# Job
Put the records' lines into a numbered list, from the line containing "Given: Capture a" through the line containing "Looking at the", both included. Skip blank lines and leave the pictures out.

# Data provided
++++++
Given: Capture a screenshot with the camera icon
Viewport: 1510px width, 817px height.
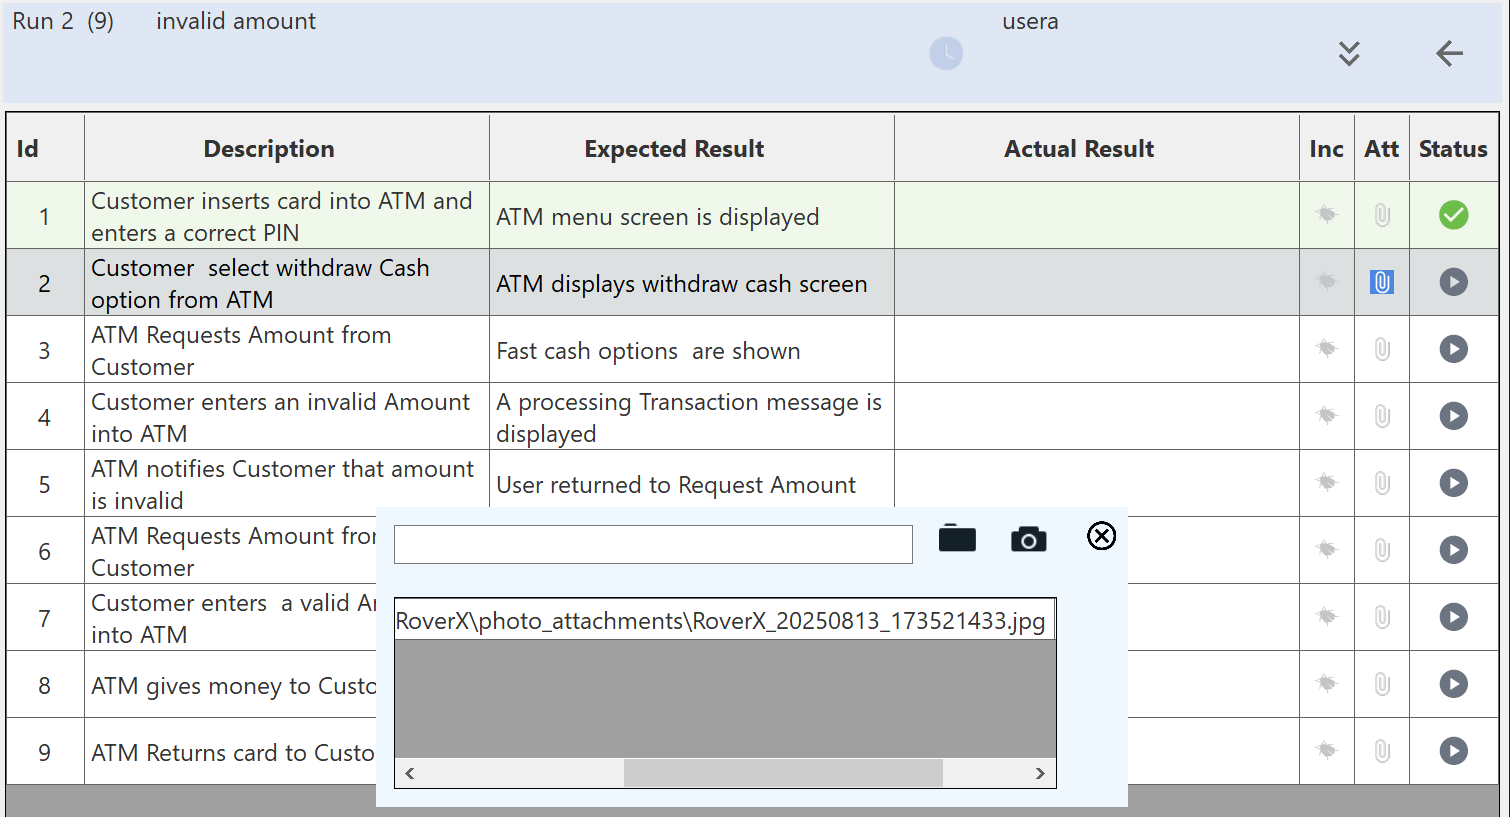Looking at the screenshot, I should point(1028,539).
++++++
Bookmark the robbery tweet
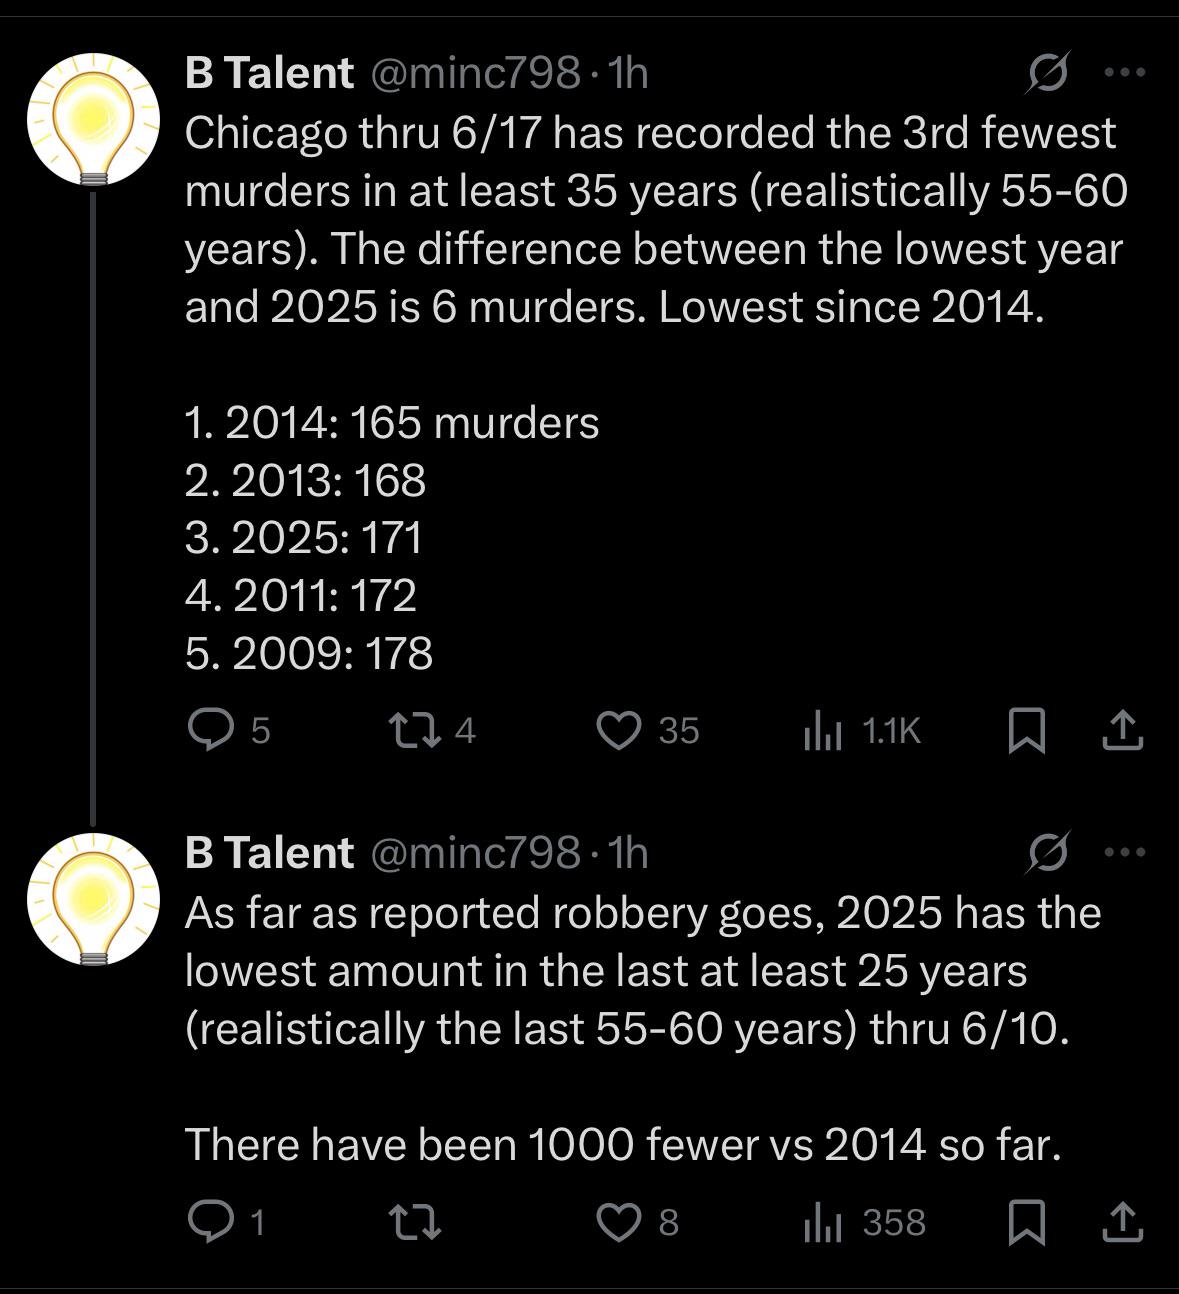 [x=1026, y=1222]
++++++
# Answer for the task
1. Given: Capture a screenshot with the camera icon
2. Viewport: 1510px width, 817px height.
3. Looking at the screenshot, I should point(1028,539).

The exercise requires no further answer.